Your answer must match the entries below word for word.

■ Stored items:

++++++

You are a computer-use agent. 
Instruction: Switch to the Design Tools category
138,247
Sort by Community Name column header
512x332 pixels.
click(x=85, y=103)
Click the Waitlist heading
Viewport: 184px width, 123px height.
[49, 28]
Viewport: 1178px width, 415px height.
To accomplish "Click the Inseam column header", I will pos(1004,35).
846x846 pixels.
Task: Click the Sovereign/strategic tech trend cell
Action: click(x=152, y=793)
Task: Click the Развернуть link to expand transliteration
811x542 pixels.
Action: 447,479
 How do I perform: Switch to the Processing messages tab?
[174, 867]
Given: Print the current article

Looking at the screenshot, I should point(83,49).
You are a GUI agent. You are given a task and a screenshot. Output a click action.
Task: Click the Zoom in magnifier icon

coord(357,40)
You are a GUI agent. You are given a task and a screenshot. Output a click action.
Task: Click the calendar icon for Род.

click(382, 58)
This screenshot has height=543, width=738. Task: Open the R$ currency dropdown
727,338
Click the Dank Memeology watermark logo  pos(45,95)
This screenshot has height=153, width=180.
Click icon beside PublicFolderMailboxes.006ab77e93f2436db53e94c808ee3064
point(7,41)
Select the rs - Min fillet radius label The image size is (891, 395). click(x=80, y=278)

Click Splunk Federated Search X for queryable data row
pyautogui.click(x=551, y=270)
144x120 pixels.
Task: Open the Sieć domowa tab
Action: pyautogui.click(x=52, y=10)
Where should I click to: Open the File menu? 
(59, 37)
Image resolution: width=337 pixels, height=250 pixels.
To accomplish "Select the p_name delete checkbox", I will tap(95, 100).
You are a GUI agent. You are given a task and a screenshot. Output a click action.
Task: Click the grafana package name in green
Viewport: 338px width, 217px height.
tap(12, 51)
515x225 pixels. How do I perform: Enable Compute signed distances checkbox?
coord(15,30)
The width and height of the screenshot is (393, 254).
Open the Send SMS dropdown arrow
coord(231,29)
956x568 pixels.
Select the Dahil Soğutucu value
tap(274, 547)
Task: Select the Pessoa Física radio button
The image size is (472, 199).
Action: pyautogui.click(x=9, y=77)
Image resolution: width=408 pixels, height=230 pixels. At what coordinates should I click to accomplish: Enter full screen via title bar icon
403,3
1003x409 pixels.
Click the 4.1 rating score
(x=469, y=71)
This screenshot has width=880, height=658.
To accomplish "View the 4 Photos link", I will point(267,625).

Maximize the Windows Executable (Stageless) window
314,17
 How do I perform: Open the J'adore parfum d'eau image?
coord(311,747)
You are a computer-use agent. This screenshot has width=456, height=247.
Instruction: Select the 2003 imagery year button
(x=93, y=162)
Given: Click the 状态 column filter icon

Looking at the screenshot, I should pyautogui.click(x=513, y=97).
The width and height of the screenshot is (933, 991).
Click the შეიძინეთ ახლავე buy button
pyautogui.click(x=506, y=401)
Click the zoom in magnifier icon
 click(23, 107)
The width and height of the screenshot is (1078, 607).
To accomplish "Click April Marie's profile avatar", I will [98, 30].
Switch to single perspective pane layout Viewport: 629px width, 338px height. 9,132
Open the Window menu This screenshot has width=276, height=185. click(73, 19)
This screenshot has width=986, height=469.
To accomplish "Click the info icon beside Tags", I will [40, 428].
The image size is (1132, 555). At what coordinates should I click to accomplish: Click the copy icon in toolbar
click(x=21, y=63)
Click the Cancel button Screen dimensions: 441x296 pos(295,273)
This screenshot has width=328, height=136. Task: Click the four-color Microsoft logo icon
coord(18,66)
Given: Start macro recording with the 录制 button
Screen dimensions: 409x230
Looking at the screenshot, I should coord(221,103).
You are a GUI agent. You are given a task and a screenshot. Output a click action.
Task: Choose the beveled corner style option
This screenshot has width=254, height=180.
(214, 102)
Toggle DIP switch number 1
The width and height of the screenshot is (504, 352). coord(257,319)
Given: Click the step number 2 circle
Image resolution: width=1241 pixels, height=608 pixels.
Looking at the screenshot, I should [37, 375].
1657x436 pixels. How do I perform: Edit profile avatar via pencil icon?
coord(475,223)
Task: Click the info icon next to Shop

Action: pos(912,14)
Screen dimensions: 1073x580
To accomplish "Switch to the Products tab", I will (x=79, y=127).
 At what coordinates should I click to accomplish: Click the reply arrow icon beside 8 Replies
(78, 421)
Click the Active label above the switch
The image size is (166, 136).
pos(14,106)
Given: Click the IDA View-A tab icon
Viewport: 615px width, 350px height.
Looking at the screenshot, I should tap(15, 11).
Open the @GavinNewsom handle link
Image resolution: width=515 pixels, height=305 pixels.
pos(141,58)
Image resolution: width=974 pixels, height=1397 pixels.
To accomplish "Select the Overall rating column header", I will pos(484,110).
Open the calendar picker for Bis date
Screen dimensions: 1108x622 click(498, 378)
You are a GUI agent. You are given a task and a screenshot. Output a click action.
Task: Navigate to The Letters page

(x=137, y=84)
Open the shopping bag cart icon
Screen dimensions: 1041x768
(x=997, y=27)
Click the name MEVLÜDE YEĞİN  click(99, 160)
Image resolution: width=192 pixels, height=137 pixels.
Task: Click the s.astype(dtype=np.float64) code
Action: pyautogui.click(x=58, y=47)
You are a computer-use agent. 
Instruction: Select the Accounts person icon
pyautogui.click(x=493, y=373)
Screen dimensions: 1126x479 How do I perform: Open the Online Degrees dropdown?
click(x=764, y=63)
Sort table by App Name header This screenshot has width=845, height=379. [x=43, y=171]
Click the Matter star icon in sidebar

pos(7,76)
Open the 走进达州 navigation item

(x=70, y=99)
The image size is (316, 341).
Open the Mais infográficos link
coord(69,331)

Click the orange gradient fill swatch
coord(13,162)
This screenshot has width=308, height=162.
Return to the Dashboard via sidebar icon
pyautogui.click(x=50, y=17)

++++++

■ ANSWER FOR THIS EXERCISE:
You are a computer-use agent. 
Instruction: Switch to the Design Tools category
138,247
Sort by Community Name column header
512x332 pixels.
click(x=85, y=103)
Click the Waitlist heading
Viewport: 184px width, 123px height.
[49, 28]
Viewport: 1178px width, 415px height.
To accomplish "Click the Inseam column header", I will pos(1004,35).
846x846 pixels.
Task: Click the Sovereign/strategic tech trend cell
Action: click(x=152, y=793)
Task: Click the Развернуть link to expand transliteration
811x542 pixels.
Action: 447,479
 How do I perform: Switch to the Processing messages tab?
[174, 867]
Given: Print the current article

Looking at the screenshot, I should point(83,49).
You are a GUI agent. You are given a task and a screenshot. Output a click action.
Task: Click the Zoom in magnifier icon

coord(357,40)
You are a GUI agent. You are given a task and a screenshot. Output a click action.
Task: Click the calendar icon for Род.

click(382, 58)
This screenshot has height=543, width=738. Task: Open the R$ currency dropdown
727,338
Click the Dank Memeology watermark logo  pos(45,95)
This screenshot has height=153, width=180.
Click icon beside PublicFolderMailboxes.006ab77e93f2436db53e94c808ee3064
point(7,41)
Select the rs - Min fillet radius label The image size is (891, 395). click(x=80, y=278)

Click Splunk Federated Search X for queryable data row
pyautogui.click(x=551, y=270)
144x120 pixels.
Task: Open the Sieć domowa tab
Action: pyautogui.click(x=52, y=10)
Where should I click to: Open the File menu? 
(59, 37)
Image resolution: width=337 pixels, height=250 pixels.
To accomplish "Select the p_name delete checkbox", I will tap(95, 100).
You are a GUI agent. You are given a task and a screenshot. Output a click action.
Task: Click the grafana package name in green
Viewport: 338px width, 217px height.
tap(12, 51)
515x225 pixels. How do I perform: Enable Compute signed distances checkbox?
coord(15,30)
The width and height of the screenshot is (393, 254).
Open the Send SMS dropdown arrow
coord(231,29)
956x568 pixels.
Select the Dahil Soğutucu value
tap(274, 547)
Task: Select the Pessoa Física radio button
The image size is (472, 199).
Action: pyautogui.click(x=9, y=77)
Image resolution: width=408 pixels, height=230 pixels. At what coordinates should I click to accomplish: Enter full screen via title bar icon
403,3
1003x409 pixels.
Click the 4.1 rating score
(x=469, y=71)
This screenshot has width=880, height=658.
To accomplish "View the 4 Photos link", I will point(267,625).

Maximize the Windows Executable (Stageless) window
314,17
 How do I perform: Open the J'adore parfum d'eau image?
coord(311,747)
You are a computer-use agent. This screenshot has width=456, height=247.
Instruction: Select the 2003 imagery year button
(x=93, y=162)
Given: Click the 状态 column filter icon

Looking at the screenshot, I should pyautogui.click(x=513, y=97).
The width and height of the screenshot is (933, 991).
Click the შეიძინეთ ახლავე buy button
pyautogui.click(x=506, y=401)
Click the zoom in magnifier icon
 click(23, 107)
The width and height of the screenshot is (1078, 607).
To accomplish "Click April Marie's profile avatar", I will [98, 30].
Switch to single perspective pane layout Viewport: 629px width, 338px height. 9,132
Open the Window menu This screenshot has width=276, height=185. click(73, 19)
This screenshot has width=986, height=469.
To accomplish "Click the info icon beside Tags", I will [40, 428].
The image size is (1132, 555). At what coordinates should I click to accomplish: Click the copy icon in toolbar
click(x=21, y=63)
Click the Cancel button Screen dimensions: 441x296 pos(295,273)
This screenshot has width=328, height=136. Task: Click the four-color Microsoft logo icon
coord(18,66)
Given: Start macro recording with the 录制 button
Screen dimensions: 409x230
Looking at the screenshot, I should coord(221,103).
You are a GUI agent. You are given a task and a screenshot. Output a click action.
Task: Choose the beveled corner style option
This screenshot has width=254, height=180.
(214, 102)
Toggle DIP switch number 1
The width and height of the screenshot is (504, 352). coord(257,319)
Given: Click the step number 2 circle
Image resolution: width=1241 pixels, height=608 pixels.
Looking at the screenshot, I should [37, 375].
1657x436 pixels. How do I perform: Edit profile avatar via pencil icon?
coord(475,223)
Task: Click the info icon next to Shop

Action: pos(912,14)
Screen dimensions: 1073x580
To accomplish "Switch to the Products tab", I will (x=79, y=127).
 At what coordinates should I click to accomplish: Click the reply arrow icon beside 8 Replies
(78, 421)
Click the Active label above the switch
The image size is (166, 136).
pos(14,106)
Given: Click the IDA View-A tab icon
Viewport: 615px width, 350px height.
Looking at the screenshot, I should tap(15, 11).
Open the @GavinNewsom handle link
Image resolution: width=515 pixels, height=305 pixels.
pos(141,58)
Image resolution: width=974 pixels, height=1397 pixels.
To accomplish "Select the Overall rating column header", I will pos(484,110).
Open the calendar picker for Bis date
Screen dimensions: 1108x622 click(498, 378)
You are a GUI agent. You are given a task and a screenshot. Output a click action.
Task: Navigate to The Letters page

(x=137, y=84)
Open the shopping bag cart icon
Screen dimensions: 1041x768
(x=997, y=27)
Click the name MEVLÜDE YEĞİN  click(99, 160)
Image resolution: width=192 pixels, height=137 pixels.
Task: Click the s.astype(dtype=np.float64) code
Action: pyautogui.click(x=58, y=47)
You are a computer-use agent. 
Instruction: Select the Accounts person icon
pyautogui.click(x=493, y=373)
Screen dimensions: 1126x479 How do I perform: Open the Online Degrees dropdown?
click(x=764, y=63)
Sort table by App Name header This screenshot has width=845, height=379. [x=43, y=171]
Click the Matter star icon in sidebar

pos(7,76)
Open the 走进达州 navigation item

(x=70, y=99)
The image size is (316, 341).
Open the Mais infográficos link
coord(69,331)

Click the orange gradient fill swatch
coord(13,162)
This screenshot has width=308, height=162.
Return to the Dashboard via sidebar icon
pyautogui.click(x=50, y=17)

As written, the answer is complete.